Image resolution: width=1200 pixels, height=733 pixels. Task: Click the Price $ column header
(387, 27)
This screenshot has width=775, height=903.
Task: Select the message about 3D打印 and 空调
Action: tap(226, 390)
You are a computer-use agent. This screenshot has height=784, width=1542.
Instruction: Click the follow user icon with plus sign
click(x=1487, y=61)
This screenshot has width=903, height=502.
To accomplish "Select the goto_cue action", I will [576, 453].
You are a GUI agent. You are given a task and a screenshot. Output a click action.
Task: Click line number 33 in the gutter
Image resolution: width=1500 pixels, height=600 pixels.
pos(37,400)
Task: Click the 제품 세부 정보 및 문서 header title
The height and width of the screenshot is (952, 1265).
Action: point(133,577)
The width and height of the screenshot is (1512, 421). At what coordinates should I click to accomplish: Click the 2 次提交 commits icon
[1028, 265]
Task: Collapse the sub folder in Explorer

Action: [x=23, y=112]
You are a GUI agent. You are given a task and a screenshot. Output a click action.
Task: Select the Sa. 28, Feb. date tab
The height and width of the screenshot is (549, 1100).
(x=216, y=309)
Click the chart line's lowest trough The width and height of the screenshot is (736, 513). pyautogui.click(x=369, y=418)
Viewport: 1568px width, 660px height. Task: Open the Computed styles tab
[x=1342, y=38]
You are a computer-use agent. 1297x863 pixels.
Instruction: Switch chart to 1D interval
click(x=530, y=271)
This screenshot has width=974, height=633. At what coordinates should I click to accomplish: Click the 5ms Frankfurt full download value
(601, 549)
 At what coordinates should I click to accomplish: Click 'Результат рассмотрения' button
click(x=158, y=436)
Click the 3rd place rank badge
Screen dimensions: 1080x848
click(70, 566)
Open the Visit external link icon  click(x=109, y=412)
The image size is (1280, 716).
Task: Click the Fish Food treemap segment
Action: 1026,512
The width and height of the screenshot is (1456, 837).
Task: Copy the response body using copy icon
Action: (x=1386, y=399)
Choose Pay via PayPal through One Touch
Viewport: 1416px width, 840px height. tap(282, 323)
· · ·
§ **TASK ITEM**: Exactly how many lines of the records above contain "agent"? Please state only the number.

§ **FINISHED EXERCISE**: 4